▶ Required task: Turn the lines into a numbered list, leaving out blank lines, beginning at the line that contains "The width and height of the screenshot is (899, 823)." and stopping after the line that contains "[x=385, y=360]". Do not include the pictures in your answer.

▶ Records supplied:
+++++

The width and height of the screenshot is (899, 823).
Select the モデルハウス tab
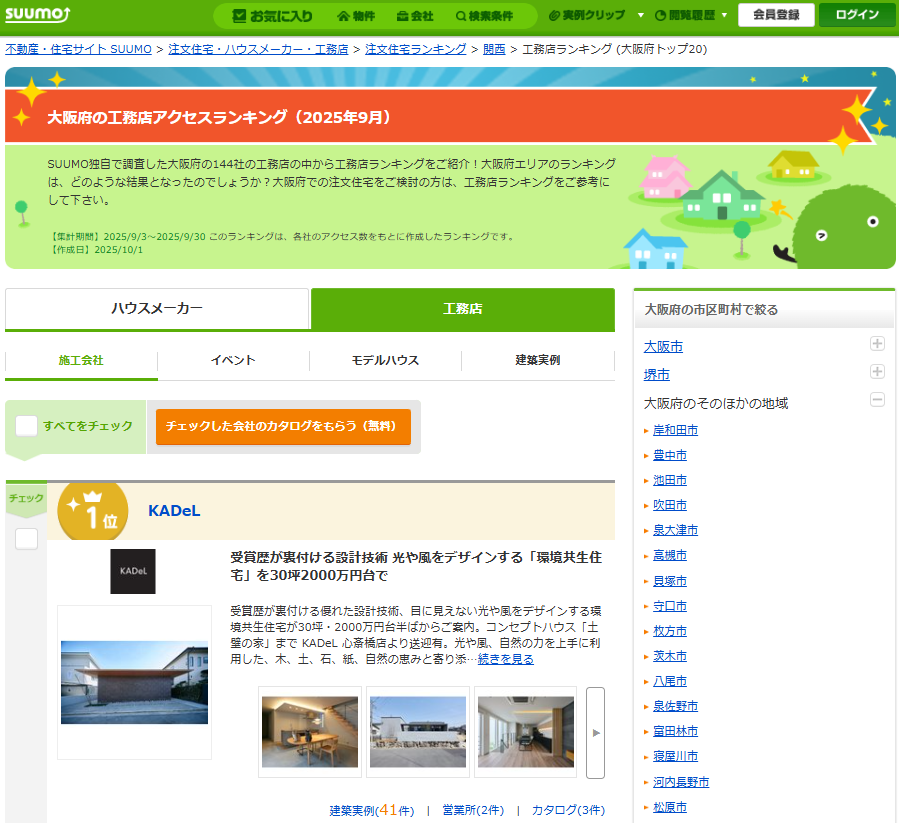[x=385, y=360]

+++++

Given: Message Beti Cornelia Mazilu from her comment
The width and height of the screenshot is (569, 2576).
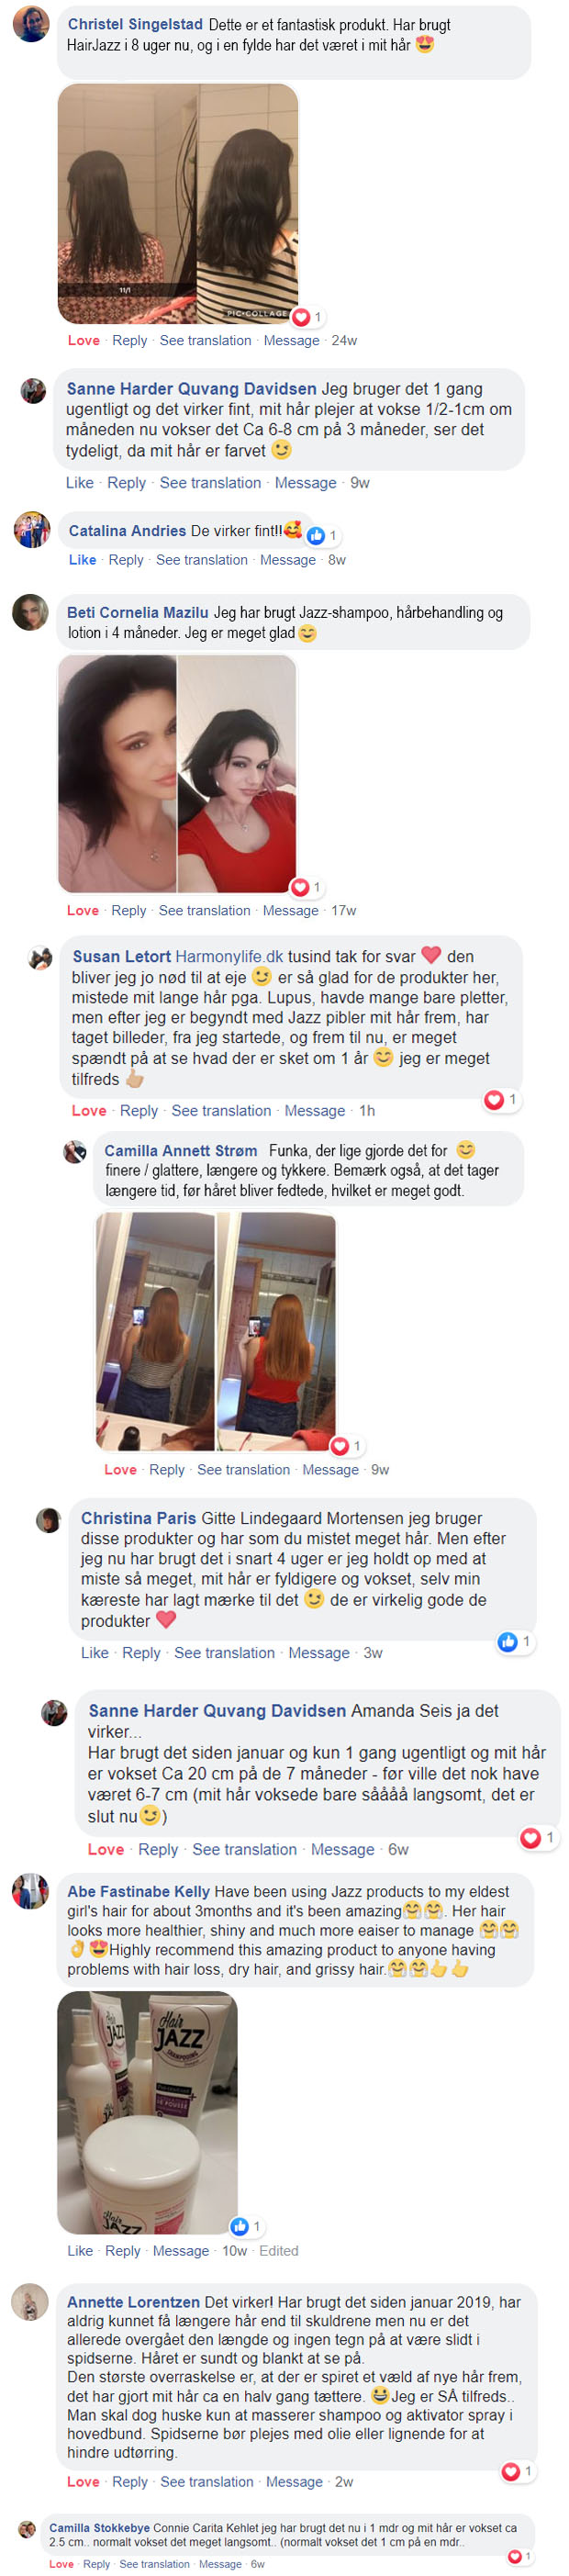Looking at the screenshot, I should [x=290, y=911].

+++++

▶ Final result:
1. The width and height of the screenshot is (899, 823).
2. Select the モデルハウス tab
3. [x=385, y=360]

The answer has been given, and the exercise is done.